- Problema proposto -
Repita fielmente o trecho do texto sobre as bandas filarmónicas que vai de "Ouvir hoje algumas" a "funesta e deprimente.", incluindo ambos os extremos.

Ouvir hoje algumas bandas filarmónicas, no nosso país, é reconfortante, porque elas nos estimulam a viajar no tempo em emoções pelo infinito do espaço em sequências de imagens e atmosferas que preenchem o nosso ego e alimentam um vazio de alma tantas vezes funesta e deprimente.
O virtuosismo fulgurante de alguns intérpretes, tempera os ingredientes necessários para se chegar ao que comummente consignamos chamar de criatividade impetuosa, que aliada a uma técnica portadora de agilidade e maleabilidade, poderá encontrar-se na arte em todo o seu esplendor e magnetismo.
As bandas que estiveram no Europarque no dia 18 de Abril, no II ciclo, 2ª edição sob o lema ”Filarmonia ao mais alto nível”, mostraram em alguns momentos pingos de lirismo poético, frescura e intensidade dramática, sem abdicarem de uma limpidez técnica e fraseados distendidos no tempo que nos fizeram sentir estarmos perante bandas militares com credenciais.
S. Tiago de Silvalde, Santa Marinha do Zêzere e Pinheiro da Bemposta, tocaram um repertório arrojado e de boa interpretação, demonstrando por vezes pormenores técnicos surpreendentes, mesclados de nobreza e maturidade. Vibrações dissimuladas em beleza imensa que nos chegavam directamente ao cérebro em lufadas de grandeza estética, remetendo para cada ouvinte simplesmente um único prazer: o prazer de ouvir.

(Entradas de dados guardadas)
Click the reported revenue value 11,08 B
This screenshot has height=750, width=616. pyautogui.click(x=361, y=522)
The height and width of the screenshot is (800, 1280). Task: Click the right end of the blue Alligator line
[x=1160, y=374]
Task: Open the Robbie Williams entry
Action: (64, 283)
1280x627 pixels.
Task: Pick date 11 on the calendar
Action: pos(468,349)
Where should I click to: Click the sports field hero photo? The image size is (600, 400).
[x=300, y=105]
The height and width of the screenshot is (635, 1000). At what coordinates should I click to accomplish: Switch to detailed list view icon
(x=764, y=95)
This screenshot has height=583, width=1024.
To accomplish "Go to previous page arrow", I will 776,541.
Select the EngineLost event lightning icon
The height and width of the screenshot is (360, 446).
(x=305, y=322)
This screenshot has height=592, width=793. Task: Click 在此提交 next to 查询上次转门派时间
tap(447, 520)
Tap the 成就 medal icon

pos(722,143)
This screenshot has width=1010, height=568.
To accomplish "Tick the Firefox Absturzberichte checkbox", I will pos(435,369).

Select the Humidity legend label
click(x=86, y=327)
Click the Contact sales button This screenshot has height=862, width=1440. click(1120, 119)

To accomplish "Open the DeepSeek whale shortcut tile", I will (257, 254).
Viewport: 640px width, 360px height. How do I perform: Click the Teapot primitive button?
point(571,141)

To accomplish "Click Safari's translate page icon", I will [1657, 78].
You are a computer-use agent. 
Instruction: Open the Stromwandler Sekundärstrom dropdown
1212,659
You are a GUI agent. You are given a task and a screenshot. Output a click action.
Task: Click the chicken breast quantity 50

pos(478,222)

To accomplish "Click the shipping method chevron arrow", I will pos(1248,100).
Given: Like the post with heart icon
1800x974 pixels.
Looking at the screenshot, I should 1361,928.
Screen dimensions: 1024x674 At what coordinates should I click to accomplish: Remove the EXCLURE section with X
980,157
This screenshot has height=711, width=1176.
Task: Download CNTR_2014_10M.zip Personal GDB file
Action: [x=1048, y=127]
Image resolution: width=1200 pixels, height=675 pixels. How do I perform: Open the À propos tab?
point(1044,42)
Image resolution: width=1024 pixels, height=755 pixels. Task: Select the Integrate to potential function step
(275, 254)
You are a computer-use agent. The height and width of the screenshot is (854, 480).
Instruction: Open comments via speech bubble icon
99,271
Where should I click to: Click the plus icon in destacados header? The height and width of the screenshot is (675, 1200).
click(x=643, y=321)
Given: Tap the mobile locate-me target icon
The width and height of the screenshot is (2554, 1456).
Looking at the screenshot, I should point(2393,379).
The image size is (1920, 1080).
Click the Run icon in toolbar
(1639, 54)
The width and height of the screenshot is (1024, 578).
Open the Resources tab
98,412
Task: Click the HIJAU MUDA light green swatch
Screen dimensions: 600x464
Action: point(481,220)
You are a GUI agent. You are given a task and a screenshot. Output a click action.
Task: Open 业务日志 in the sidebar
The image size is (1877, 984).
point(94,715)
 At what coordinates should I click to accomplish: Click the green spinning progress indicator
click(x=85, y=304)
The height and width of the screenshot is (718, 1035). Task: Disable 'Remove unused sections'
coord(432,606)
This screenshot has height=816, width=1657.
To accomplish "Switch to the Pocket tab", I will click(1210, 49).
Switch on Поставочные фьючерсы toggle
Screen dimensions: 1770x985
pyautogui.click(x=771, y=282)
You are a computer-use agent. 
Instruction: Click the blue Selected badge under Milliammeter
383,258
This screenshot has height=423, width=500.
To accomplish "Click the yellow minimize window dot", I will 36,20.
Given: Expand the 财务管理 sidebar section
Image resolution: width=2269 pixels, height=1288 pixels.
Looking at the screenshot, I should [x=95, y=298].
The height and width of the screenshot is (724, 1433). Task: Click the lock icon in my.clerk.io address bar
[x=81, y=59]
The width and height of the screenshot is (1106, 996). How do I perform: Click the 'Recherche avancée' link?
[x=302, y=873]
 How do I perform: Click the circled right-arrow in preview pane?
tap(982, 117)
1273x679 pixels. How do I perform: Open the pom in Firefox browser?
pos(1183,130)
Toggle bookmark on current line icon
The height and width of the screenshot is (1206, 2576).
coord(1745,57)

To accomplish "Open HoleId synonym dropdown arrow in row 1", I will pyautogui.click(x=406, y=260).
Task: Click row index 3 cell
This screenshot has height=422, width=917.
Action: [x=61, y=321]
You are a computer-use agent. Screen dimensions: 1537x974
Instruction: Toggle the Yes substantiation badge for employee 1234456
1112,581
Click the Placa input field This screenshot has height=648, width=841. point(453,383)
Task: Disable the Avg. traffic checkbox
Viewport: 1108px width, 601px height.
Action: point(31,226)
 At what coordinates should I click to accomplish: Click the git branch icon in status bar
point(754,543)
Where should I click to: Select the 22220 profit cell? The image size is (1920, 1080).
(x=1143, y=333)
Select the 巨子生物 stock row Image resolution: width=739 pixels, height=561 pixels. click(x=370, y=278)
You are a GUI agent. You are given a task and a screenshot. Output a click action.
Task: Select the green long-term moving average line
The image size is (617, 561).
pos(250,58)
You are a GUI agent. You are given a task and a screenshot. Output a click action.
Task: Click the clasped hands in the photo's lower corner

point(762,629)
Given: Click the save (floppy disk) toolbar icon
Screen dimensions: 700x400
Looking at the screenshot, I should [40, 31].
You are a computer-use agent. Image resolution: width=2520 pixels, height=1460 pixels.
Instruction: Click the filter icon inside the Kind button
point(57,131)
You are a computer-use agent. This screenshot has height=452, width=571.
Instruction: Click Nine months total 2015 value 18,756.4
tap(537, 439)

- Resposta -
Ouvir hoje algumas bandas filarmónicas, no nosso país, é reconfortante, porque elas nos estimulam a viajar no tempo em emoções pelo infinito do espaço em sequências de imagens e atmosferas que preenchem o nosso ego e alimentam um vazio de alma tantas vezes funesta e deprimente.